Una notizia è emersa dalla testimonianza del giornalista iraniano Ahmad Rafat nel corso dell’assemblea di Articolo21, dedicata alla situazione in Iran e alle difficoltà che vivono i giornalisti che provano a informare correttamente anche sui fatti che scandiscono la rivoluzione di migliaia di cittadini, donne e uomini, scaturita dall’uccisione di Mahsa Amini, colpevole di aver indossato il velo in modo considerato sbagliato. E’ una notizia che non può lasciare indifferenti. Un provvedimento del genere sembra persino superare il gruppo di poliziotti che è stato definito “polizia morale” e l’arresto. Potrebbe bastare un’immagine, anche un frame di una ripresa di videosorveglianza delle strade, per rendere “invisibile”, momentaneamente o per sempre, una donna. Dopo gli arresti, le accuse di attentato alla sicurezza della Repubblica Islamica, le esecuzioni capitali e gli spari contro i manifestanti mirando agli occhi, soprattutto delle donne, l’approvazione di una legge che blocca la carta nazionale significa nei fatti annullare, togliere l’identità e la capacità di agire come cittadine disponendo dei propri soldi e di godere di servizi sociali, spesso essenziali.

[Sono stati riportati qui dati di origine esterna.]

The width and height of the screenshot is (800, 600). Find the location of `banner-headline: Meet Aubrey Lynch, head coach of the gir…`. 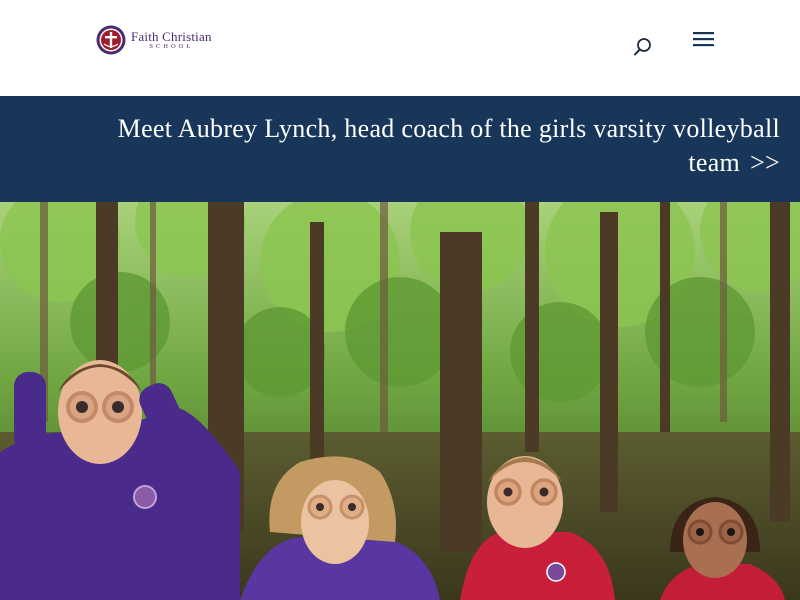

banner-headline: Meet Aubrey Lynch, head coach of the gir… is located at coordinates (448, 146).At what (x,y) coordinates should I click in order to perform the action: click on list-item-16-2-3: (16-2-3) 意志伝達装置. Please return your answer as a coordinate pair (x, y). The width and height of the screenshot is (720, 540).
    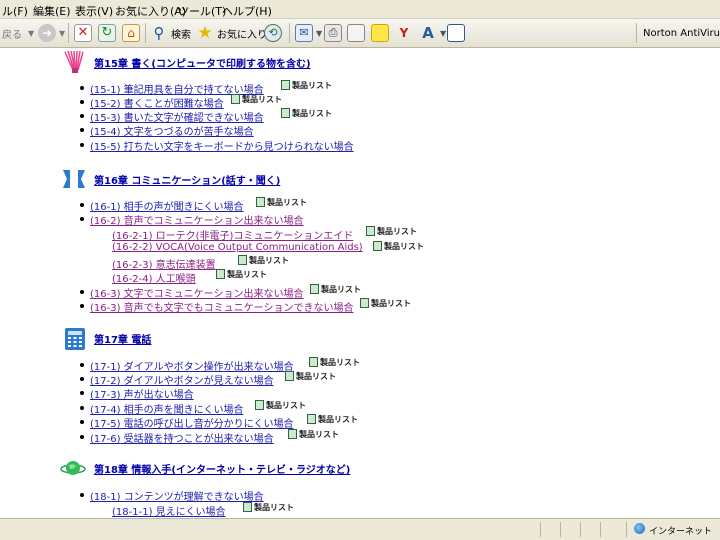
    Looking at the image, I should click on (164, 264).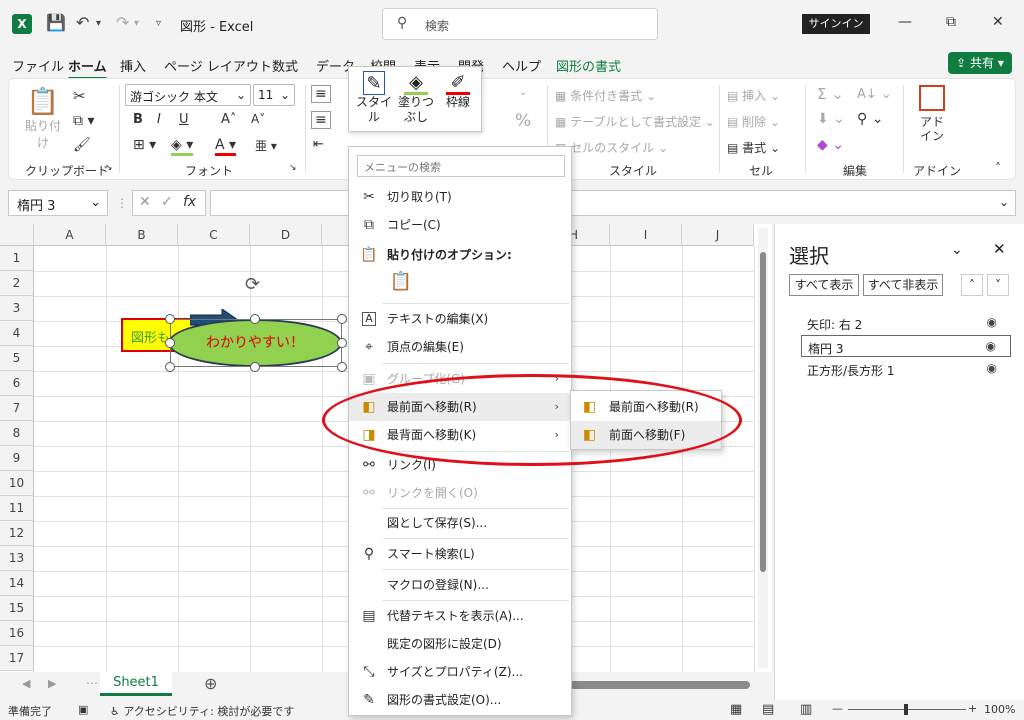 This screenshot has height=720, width=1024. I want to click on search-input: ⚲ 検索, so click(520, 24).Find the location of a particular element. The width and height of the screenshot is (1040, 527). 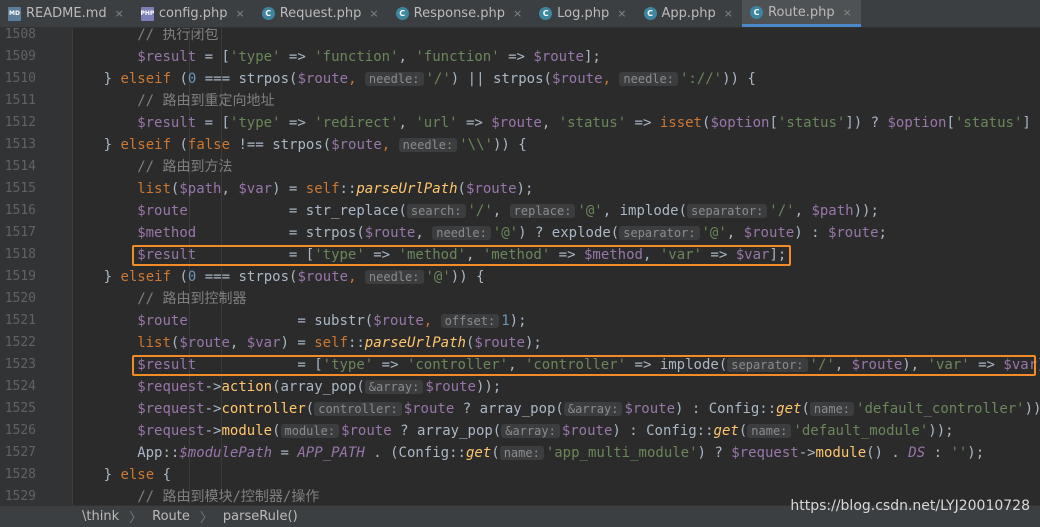

tab-config-php: PHP config.php × is located at coordinates (194, 14).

Non è un caso che l’Onu, a dicembre, abbia deciso l’espulsione con effetto immediato dell’Iran dalla Commissione sulla condizione delle donne. Purtroppo non sembra sia bastato. Serviranno altre risoluzioni e prese di posizione, azioni per scongiurare almeno l’approvazione della legge annunciata.
Informare e divulgare quanto più possibile gli atti contrari ai diritti umani, che annientano le dignità di migliaia di donne e cittadini, che rivendicano il diritto di vivere, di potersi esprimere, di avere un governo che li rappresenti e non li opprima e sopprima, è un dovere per tutti. E’ un dovere alzarsi e fare idealmente scudo a migliaia di donne che rischiano giudizi sommari e condanne ingiustificate e ingiustificabili. A partire dalle Commissioni Pari opportunità di qualsiasi ente o istituzione va ulteriormente stigmatizzata e condannata l’escalation degli attacchi ai diritti e alla vita di donne e giovani iraniani.
In una delle ultime interviste prima di diventare Premier, a Porta a Porta, Giorgia Meloni aveva sottolineato quanto stava avvenendo in Iran, criticando chi non lo aveva fatto. Oggi una sua presa di posizione, quindi dei Governo Italiano, e una richiesta esplicita a tutela del popolo iraniano e in particolare delle donne è decisamente auspicabile, persino doverosa. Non è mai troppo tardi per una giusta e civile presa di posizione che risponda anche ai valori della nostra Costituzione e della Comunità internazionale.